Tech Note – Genomic DNA fragmentation using Covaris g-Tubes

Covaris g-Tubes can be used to fragment DNA and are recommended for use in creating Oxford Nanopore (ONT) libraries. The volumes and DNA concentration typically used for ONT libraries are outside the range of the example data provided by Covaris. Here, we tested using the volumes and concentrations appropriate for our requirements.

by Nick Crang and Orlando Contreras-López

To cite this study please see https://doi.org/10.1101/2024.05.29.596380

Covaris g-Tubes can be used to fragment DNA and are recommended for use in creating Oxford Nanopore (ONT) libraries. The volumes and DNA concentration typically used for ONT libraries are outside the range of the example data provided by Covaris. Here, we tested using the volumes and concentrations appropriate for our requirements.

Introduction

When making ONT libraries, it is sometimes beneficial to fragment the genomic DNA. Fragmenting the DNA will increase the molarity of the sample, along with making the length distribution more uniform, allowing for a more accurate estimation of sample molarity. The decrease in fragment length also increases the yield of the ONT library preparation, as longer fragments are more easily lost during clean up steps. This is compounded by the increased ease of sequencing of shorter fragments, which will result in a greater sequencing yield for the library. However, fragmentation does decrease the N50 of the library (defined as the largest length L such that 50% of all nucleotides are contained in contigs of size at least L1) and the length of the sequence reads is one of the great virtues of ONT sequencing.
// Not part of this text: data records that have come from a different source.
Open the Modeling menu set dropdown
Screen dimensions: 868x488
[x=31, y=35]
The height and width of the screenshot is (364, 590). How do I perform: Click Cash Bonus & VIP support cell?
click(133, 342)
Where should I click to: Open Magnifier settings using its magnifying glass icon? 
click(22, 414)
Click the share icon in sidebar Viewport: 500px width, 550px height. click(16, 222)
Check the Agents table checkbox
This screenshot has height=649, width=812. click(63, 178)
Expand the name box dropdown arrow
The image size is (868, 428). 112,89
There are a number of ways to fragment DNA for this, but one of the quickest is through use of g-Tubes (Covaris). Here, DNA is fragmented by passing the sample through a fixed aperture membrane using bench top centrifugation, resulting in DNA fragmentation with predictable fragment sizing. The relative centrifugal force (RCF) used to pass the sample through the aperture can be varied, resulting in greater or lesser mechanical shearing force upon the DNA and thus fragmenting it into shorter or longer fragments.
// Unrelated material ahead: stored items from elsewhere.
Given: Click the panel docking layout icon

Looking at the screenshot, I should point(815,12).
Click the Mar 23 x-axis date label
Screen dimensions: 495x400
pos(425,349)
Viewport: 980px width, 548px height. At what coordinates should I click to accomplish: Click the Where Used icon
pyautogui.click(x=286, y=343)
According to Covaris, three factors that can affect the fragmentation are: 

  1. Sample volume
  2. DNA concentration 
  3. RCF applied to the sample

It is worth noting that when fragmenting DNA to sizes <8 Kbp the processing time is reduced to 30 seconds from 1 minute. This is not discussed in the literature available from Covaris, and since this fragment size is much shorter than the 20 Kbp ideal we aim to achieve, the decision was made to maintain a 1-minute processing time for all samples. 

Rotary speed (RCF)
Targeted size
Mass of DNA6 Kbp8 Kbp10 Kbp20 Kbp
≤4 µg11 9045 1003 5421 735
8 µg11 9045 1003 5422 267
15 µg17 1427 2765 1003 310
30 µg17 1429 8387 2765 100
Processing time (seconds)30 sec60 sec60 sec60 sec

Table 1 A table provided by Covaris demonstrating the RCF required to fragment DNA to different lengths for different DNA concentrations. These values are for a sample volume of 150 µL.
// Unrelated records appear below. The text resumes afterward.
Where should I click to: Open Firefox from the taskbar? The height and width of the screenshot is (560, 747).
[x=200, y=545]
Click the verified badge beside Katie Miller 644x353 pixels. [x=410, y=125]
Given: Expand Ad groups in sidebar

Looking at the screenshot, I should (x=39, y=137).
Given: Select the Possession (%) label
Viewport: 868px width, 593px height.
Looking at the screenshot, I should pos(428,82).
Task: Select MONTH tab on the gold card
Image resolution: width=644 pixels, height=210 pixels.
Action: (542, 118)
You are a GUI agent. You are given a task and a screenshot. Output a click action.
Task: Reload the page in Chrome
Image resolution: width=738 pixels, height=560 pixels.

NOTE: The original table was provided in RPM, this has been converted to RCF for ease of comparison using the formula RCF = 1.118 * 10^(-5) * r * RPM^2

We normally have a concentration of DNA around 1-2 µg provided by users for preparation of libraries for ONT. The volume we used for fragmentation is typically 50 µL rather than the 150 µL suggested by Covaris as this means we do not have to include a DNA concentration step to reduce our fragmented DNA to a usable sample volume for library input. We have previously observed this smaller volume and DNA concentration has a measurable effect on fragmentation, with an RCF of 1500 resulting in an average fragment size of between 14 051 bp when using 50 µL of 0.5 µg sample and 15 651 bp when using 50 µL of 1 µg sample. Both values are considerably smaller than the 20 Kbp suggested by Table 1. As the table provided by Covaris gave unified recommendations for samples containing  <4 µg DNA, we performed a fragmentation test using multiple concentrations within our expected sample range (0.5 and 4 µg).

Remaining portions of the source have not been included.